Adenuga’s name remains written in the quiet ink of enduring relevance. As others posture in ceremonial robes, he tailors destiny in the quiet halls of cross-border diplomacy. His relationship with President Akufo-Addo stands as testament to a man who understands that true legacy transcends titles, regions, and even recognition.
In every sense, Mike Adenuga is not a Nigerian figurehead alone. He is an African currency—valuable, versatile, and enduring. His brand, both as a businessman and statesman of industry, is spent in Lagos and Accra, in Lome and Monrovia, across the continent like a trusted tender of development.
His visit to Ghana signals no retreat from national prominence but a rise into continental stewardship.
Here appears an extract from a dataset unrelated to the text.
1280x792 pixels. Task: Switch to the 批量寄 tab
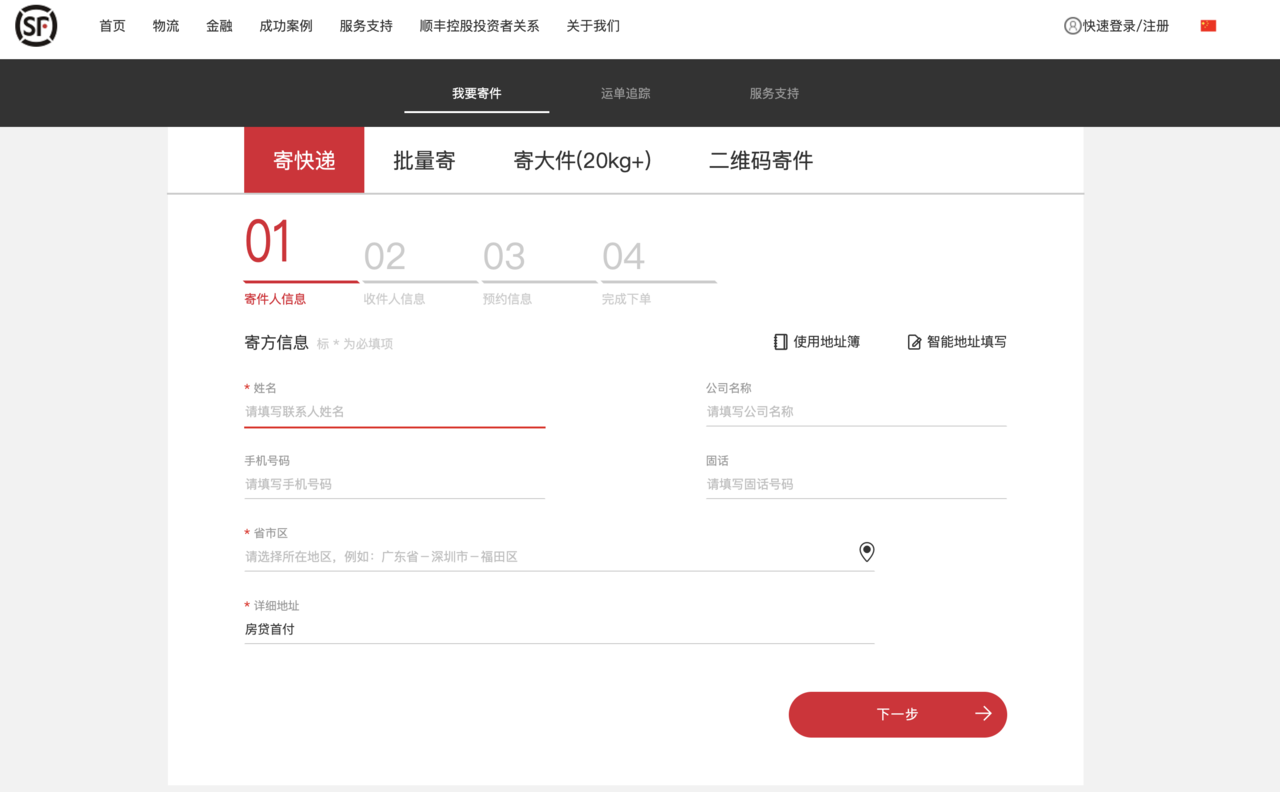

His movements remain grounded in meaning. He does not seek the podium because his actions echo louder than applause.
While Lagos hummed with ceremony and the air glittered with the fragrance of capital, the Lion of Nigeria walked through Accra with the quiet grace of one who has nothing left to prove. Mike Adenuga, absent from one gathering, present in another, reminded Africa that relevance is not anchored in a place but in purpose.
While he missed the Lagos event, he marked a moment in private pleasure. From the Lekki shoreline to the Accra breeze, the continent was alive with the movement of its titans. And while some stood in photographs beside the president of Nigeria, one stood with the president of Ghana—sovereign and smiling.